Excerpted text:
You can train AI models to recognize language and clauses commonly found in specific types of documents and rate each clause as being favorable or not. These models can give your document an overall rating based on how closely it matches your model definition and alert you when elements of the document are missing or otherwise incongruent with your expectations.
While these systems don’t altogether remove the human reviewer, automated document analysis allows your team to prioritize those documents most useful to your review process.
Well-designed, effectively implemented AI offers those who work with ESI in lawsuits and investigations a powerful set of capabilities. AI can remove much of the drudgery from the e-discovery process by allowing attorneys and allied professionals to focus their thoughts and efforts on the substantive areas that matter most to them.
Even though AI has paved the way for a more efficient e-discovery workflow, be sure to keep an open mind when choosing your e-discovery methods. Sometimes the most useful tools won’t be those on the leading edge but could be some of the classic workhorses (e.g., search terms or metadata filters).
For example, you may have two nearly identical emails, one responsive and the other not. If the presence of the word “Japan” is the defining characteristic making the one document responsive, then all other documents containing the word “Japan” would also be responsive. Therefore running a search for “Japan” will provide better results than attempting to train an AI to understand this nuanced concept separating nearly identical documents.
One key advantage of AI is it can provide insight into data you would otherwise be unable or unwilling to see. Investigative case teams sometimes become myopic. They are so focused on what they expect to find that they can overlook new and interesting evidence right in front of them. Pretrained models have the advantage of inserting new perspectives, information, and insights into your case.
While this sounds exciting, there is a potential pitfall you need to watch for: AI trained by your team can exude your team’s biases. When training AI, your team should be aware that every choice may affect the model. A single choice has little overall effect in many cases, but a systemic bias is likely to reduce the AI’s overall efficacy.
A bevy of AI capabilities designed to help users find what matters most (e.g., image labeling, emotional intelligence, pretrained models, anomaly detection, language simplification, and automated document analysis) are available now and will continue to get better with time. Even if you do not use any of those capabilities today, rest assured, you will tomorrow.

Listed entries:
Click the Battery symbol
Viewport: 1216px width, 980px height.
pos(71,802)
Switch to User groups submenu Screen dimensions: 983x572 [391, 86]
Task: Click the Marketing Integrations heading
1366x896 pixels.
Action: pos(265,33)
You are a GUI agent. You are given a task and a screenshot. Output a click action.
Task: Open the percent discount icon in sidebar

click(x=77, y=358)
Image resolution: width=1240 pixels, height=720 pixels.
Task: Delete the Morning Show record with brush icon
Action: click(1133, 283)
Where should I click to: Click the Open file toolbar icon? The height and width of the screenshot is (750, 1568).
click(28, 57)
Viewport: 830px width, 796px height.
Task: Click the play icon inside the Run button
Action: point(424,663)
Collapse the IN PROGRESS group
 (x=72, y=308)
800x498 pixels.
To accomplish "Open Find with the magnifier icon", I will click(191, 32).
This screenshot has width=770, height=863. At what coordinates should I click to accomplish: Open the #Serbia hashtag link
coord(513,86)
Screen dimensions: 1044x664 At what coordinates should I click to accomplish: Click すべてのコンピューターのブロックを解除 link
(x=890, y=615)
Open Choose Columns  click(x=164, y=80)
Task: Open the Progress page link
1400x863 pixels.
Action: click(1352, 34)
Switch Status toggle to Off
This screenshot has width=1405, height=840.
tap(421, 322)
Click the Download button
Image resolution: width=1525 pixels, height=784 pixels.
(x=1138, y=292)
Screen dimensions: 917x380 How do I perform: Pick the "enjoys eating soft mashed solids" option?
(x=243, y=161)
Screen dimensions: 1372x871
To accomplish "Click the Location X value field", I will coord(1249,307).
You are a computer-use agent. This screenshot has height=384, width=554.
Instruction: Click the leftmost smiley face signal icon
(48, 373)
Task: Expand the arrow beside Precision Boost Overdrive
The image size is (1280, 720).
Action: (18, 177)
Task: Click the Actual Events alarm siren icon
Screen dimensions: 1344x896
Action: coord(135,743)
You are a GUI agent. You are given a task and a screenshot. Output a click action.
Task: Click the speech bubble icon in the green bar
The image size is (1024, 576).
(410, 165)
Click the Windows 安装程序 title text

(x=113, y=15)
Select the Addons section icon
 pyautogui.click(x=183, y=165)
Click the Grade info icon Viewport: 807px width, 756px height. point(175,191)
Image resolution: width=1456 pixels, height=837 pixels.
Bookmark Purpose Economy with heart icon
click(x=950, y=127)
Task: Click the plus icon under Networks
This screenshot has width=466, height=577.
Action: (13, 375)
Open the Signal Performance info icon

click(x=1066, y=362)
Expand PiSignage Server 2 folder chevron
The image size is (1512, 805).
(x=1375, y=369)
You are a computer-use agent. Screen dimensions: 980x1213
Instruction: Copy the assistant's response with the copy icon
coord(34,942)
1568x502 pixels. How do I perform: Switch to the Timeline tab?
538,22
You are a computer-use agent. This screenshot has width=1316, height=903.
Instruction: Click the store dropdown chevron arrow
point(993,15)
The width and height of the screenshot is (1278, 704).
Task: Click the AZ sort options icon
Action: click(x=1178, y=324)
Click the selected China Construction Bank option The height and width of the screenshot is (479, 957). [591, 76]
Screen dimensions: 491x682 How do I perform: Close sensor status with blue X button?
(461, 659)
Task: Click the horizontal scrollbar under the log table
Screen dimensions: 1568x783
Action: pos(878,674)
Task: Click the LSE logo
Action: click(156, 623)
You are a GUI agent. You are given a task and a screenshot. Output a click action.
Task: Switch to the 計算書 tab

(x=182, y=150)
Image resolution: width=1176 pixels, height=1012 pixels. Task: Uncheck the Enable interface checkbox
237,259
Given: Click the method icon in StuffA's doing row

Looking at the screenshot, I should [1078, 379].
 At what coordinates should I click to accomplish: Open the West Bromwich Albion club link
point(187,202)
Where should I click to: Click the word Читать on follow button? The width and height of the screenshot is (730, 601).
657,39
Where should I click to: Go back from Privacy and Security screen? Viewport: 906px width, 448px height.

What you will do:
A: According to the excerpt on AI in e-discovery, why would a search for "Japan" work better than training an AI in the example of the two nearly identical emails?
B: In the records, change "chevron" to "arrow" in everything from the line containing "Expand PiSignage Server 2 folder chevron" down to the line containing "coord(34,942)", and return only those lines.

Responses by task:
A: The word "Japan" is what makes one of the emails responsive, so every other document containing that word would be responsive too. A simple search for it therefore gives better results than trying to train an AI to grasp the subtle distinction between nearly identical documents.

B:
Expand PiSignage Server 2 folder arrow
The image size is (1512, 805).
(x=1375, y=369)
You are a computer-use agent. Screen dimensions: 980x1213
Instruction: Copy the assistant's response with the copy icon
coord(34,942)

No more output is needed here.